Однако именно данный тезис едва ли может быть принят, так как, во-первых, значение ‘человек’ для этого слова ни в марийском, ни в арийских языках не только не является основным, но практически не зафиксировано (см. ниже), во-вторых, предполагать здесь именование по модели «человек, люди» в противопоставление «не-людям» другой этнической принадлежности невозможно, поскольку такая модель характерна для архаичных первобытных сообществ, которыми ни арии, ни общие предки марийцев и мери к моменту заимствования или сложения данного этнонима уже, безусловно, не принадлежали.

Элемент ‘человек’ — например, в этнонимах уральских народов — может использоваться, но всегда с уточняющим прилагательным, ср. коми komi mort* ‘камский (?)5 человек; коми’, удм. udmurt *‘окраинный человек’ [Белых, Напольских 1994] или различные самоназвания селькупских групп [SölkW: 213, 219–220, 346; Хелимский 2005]. Этноним мордва, восходящий к какому-то деривату ар. *mtá — ‘смертный, человек’ (> перс. mard ‘мужчина, человек’ и др.), имеет особое происхождение и не является и никогда не был самоназванием [Напольских 2018б: 13–20]6.

Самоназвание карел-людиков и части вепсов *ľüüdi- происходит от рус. люди, которое в средневековом русском употреблении обозначало прежде всего свободных простых людей, крестьян — в отличие от князей, бояр и пр. [Срезневский 2: 91–93], следовательно, перед нами социальный термин, а не просто слово со значением ‘человек, люди’ (то же верно в отношении Deutsch < *tetā ‘(свободный вооруженный) народ’ [Kluge 2002: 193–194] и многих других подобных случаев).

Приводимая начиная с Б. Мункачи [Munkácsi 1901: 454] в финно-угроведческой литературе этимология праугорского самоназвания *mańćз (> венг. magy-ar, манс. māńśi, хант. mańť и т. д.) якобы от ар. *má nuṣ ‘человек’ [UEW: 866–867; Katz 2003: 124] вызывает небезосновательные сомнения (см. неожиданно в [Holopainen 2019: 134–135]).
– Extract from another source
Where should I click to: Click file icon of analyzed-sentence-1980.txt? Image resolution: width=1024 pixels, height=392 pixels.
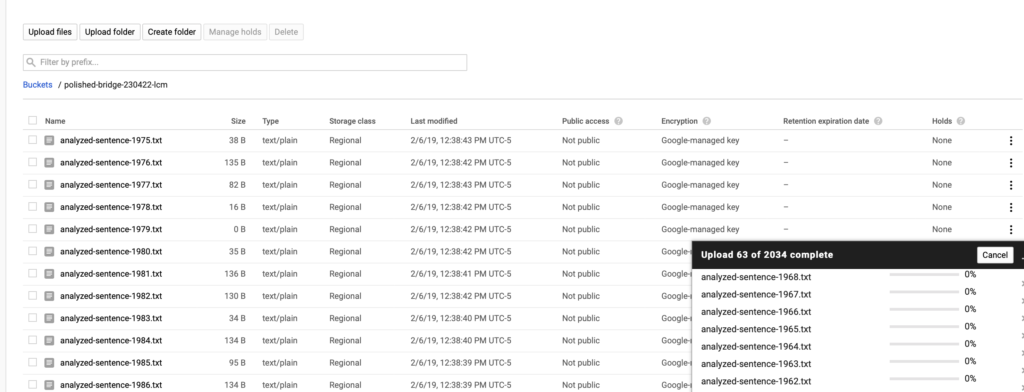[x=49, y=252]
Во-первых, она фонетически несостоятельна: ар. *-š (др.-инд. -ṣ) в данном слове — результат сандхи из *manus, и у нас нет оснований выводить заимствование именно из фонетического варианта с *-š, но, даже если такие чудеса предполагать, совершенно непонятно, как ар. *-nuš могло дать ПУг *-ńć-.

Во-вторых, она не годится как пример возникновения этнонима из слова со значением ‘человек’: ар. *manus на самом деле было именем прародителя рода человеческого, Ману, и Б. Мункачи, в отличие от позднейших компиляторов, был абсолютно прав, предлагая для *mańćз арийский источник, близкий к др.- инд. manuja- с изначальным значением ‘рожденный от Ману’ [Munkácsi 1901: 454; KEWAI 2: 575–576]. Таким образом, если арийский этимон здесь и был, он имел бы гораздо более сложную семантику, чем просто ‘человек’.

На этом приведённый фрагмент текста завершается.